## [PROBLEM TO WORK ON]
Start at the line with "Given: Select the 全部 filter chip" in the records below, stop at the line with "Given: Check Urgent", and return every line in that span exactly, the two end lines included.

[Saved data entries]

* * * * *

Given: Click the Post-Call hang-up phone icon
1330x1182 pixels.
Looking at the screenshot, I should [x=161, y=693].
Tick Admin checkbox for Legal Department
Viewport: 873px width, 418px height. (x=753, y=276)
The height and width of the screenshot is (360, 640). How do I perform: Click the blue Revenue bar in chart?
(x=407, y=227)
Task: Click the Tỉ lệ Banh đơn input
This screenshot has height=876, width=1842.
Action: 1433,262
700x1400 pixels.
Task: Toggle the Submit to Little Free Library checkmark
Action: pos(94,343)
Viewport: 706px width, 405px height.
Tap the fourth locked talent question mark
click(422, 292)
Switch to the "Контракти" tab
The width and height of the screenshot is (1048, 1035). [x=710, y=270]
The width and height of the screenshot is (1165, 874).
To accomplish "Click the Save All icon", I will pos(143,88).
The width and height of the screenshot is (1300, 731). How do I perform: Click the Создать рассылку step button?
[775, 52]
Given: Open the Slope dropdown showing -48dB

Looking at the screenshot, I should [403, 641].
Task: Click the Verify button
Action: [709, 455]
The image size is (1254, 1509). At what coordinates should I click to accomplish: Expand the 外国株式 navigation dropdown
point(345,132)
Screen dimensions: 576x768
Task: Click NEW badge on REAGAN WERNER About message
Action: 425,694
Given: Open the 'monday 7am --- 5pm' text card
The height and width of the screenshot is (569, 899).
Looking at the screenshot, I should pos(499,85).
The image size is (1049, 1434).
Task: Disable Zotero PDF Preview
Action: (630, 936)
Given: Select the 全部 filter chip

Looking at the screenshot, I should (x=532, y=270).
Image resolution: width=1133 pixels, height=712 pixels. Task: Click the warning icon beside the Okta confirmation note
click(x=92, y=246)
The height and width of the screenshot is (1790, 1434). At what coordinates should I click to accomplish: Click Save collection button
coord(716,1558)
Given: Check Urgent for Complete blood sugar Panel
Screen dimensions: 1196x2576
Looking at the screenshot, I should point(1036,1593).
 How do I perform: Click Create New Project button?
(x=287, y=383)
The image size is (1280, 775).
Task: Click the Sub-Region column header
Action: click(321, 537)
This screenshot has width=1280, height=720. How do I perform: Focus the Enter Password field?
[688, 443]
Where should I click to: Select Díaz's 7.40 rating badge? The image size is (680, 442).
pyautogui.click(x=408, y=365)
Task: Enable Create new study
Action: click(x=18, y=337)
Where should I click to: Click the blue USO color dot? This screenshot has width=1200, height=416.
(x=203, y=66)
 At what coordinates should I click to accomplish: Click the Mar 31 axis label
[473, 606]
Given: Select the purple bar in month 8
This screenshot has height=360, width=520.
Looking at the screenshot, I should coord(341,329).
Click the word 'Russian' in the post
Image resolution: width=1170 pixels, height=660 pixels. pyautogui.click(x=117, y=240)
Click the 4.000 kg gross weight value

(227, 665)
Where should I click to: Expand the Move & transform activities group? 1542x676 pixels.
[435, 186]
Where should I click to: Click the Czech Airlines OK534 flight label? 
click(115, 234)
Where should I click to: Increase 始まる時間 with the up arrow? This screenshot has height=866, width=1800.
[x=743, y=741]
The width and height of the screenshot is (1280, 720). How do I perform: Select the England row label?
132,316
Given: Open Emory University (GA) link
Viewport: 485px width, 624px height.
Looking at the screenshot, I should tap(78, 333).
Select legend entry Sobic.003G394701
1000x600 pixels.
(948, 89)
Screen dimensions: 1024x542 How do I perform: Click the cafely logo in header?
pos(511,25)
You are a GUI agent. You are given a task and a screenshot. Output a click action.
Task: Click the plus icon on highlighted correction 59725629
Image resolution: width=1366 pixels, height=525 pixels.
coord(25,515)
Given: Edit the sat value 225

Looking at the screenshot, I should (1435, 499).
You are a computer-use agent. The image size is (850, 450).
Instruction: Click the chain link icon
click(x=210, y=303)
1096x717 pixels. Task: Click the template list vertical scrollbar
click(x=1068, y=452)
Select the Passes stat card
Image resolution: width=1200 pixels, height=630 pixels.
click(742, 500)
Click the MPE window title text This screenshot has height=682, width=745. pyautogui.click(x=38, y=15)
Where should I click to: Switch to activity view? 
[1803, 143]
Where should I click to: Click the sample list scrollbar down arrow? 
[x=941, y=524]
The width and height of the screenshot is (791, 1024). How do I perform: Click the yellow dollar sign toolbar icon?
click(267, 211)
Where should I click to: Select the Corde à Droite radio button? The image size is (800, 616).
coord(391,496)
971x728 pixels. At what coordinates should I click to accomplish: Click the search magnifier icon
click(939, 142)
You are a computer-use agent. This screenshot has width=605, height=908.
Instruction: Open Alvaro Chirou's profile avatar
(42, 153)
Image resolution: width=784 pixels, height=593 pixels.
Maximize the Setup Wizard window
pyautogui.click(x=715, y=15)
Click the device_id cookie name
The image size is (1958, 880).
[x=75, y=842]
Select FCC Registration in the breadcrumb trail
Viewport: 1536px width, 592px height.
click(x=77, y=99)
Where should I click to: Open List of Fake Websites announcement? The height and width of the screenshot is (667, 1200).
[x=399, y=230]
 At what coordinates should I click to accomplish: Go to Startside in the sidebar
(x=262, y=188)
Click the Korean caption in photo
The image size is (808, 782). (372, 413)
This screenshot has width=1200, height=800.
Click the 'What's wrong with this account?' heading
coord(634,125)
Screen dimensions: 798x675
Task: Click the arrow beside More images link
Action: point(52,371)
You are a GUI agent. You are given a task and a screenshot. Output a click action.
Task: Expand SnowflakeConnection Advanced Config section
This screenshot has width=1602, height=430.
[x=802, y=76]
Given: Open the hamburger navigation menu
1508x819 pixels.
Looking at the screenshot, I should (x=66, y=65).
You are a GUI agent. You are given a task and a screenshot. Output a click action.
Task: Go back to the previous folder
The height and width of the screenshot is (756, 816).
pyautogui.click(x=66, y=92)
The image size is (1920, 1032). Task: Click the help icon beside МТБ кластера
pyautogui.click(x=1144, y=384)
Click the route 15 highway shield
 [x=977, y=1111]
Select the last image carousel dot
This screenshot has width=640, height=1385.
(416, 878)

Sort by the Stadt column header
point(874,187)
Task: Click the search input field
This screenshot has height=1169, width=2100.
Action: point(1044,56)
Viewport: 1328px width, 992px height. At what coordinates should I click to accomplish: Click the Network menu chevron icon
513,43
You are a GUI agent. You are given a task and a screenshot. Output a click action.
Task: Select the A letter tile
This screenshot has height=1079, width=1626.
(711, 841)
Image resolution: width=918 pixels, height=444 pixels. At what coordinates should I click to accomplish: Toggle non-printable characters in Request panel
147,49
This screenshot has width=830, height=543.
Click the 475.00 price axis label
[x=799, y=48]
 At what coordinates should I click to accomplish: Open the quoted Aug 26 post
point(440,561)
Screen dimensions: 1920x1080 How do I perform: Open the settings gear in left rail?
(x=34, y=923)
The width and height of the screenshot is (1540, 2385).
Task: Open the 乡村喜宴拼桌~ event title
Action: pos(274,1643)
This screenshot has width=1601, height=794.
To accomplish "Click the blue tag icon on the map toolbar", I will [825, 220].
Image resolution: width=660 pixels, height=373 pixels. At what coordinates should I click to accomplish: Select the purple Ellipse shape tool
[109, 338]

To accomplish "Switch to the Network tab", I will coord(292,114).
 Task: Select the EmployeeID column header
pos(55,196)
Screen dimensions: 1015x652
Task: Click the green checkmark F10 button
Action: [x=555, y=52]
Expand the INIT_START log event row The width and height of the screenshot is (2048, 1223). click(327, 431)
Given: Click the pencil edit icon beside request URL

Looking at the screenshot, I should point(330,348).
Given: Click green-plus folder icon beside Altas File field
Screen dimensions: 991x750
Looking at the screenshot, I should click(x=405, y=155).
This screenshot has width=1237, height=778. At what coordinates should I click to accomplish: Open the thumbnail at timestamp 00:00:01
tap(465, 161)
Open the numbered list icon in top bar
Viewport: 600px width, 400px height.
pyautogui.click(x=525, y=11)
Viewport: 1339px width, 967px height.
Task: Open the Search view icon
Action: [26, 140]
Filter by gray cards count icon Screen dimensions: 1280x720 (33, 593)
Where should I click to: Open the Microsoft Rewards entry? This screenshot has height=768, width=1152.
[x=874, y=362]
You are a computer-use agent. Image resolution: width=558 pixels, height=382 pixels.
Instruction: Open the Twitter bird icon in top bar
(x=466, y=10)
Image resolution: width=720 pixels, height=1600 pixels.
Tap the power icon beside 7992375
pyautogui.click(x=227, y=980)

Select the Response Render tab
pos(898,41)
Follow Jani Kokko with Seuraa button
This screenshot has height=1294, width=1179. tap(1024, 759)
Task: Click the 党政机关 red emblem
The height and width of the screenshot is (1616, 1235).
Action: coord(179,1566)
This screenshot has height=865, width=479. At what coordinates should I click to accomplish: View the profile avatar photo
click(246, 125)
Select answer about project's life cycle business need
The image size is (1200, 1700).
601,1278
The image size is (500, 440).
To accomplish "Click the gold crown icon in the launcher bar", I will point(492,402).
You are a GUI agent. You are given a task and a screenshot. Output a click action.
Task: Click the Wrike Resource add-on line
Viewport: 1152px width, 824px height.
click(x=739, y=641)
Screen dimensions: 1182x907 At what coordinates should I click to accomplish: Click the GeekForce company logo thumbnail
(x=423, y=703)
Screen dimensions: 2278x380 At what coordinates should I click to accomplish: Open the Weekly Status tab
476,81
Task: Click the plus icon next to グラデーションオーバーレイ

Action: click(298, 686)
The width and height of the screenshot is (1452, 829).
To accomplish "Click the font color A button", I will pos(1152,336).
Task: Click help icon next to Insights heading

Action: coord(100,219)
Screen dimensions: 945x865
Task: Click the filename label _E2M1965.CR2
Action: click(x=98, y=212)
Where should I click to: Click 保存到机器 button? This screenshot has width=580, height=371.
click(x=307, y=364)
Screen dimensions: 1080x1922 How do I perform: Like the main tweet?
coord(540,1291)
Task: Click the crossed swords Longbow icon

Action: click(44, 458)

* * * * *

## [SOLUTION]
Given: Select the 全部 filter chip

Looking at the screenshot, I should (x=532, y=270).
Image resolution: width=1133 pixels, height=712 pixels. Task: Click the warning icon beside the Okta confirmation note
click(x=92, y=246)
The height and width of the screenshot is (1790, 1434). At what coordinates should I click to accomplish: Click Save collection button
coord(716,1558)
Given: Check Urgent for Complete blood sugar Panel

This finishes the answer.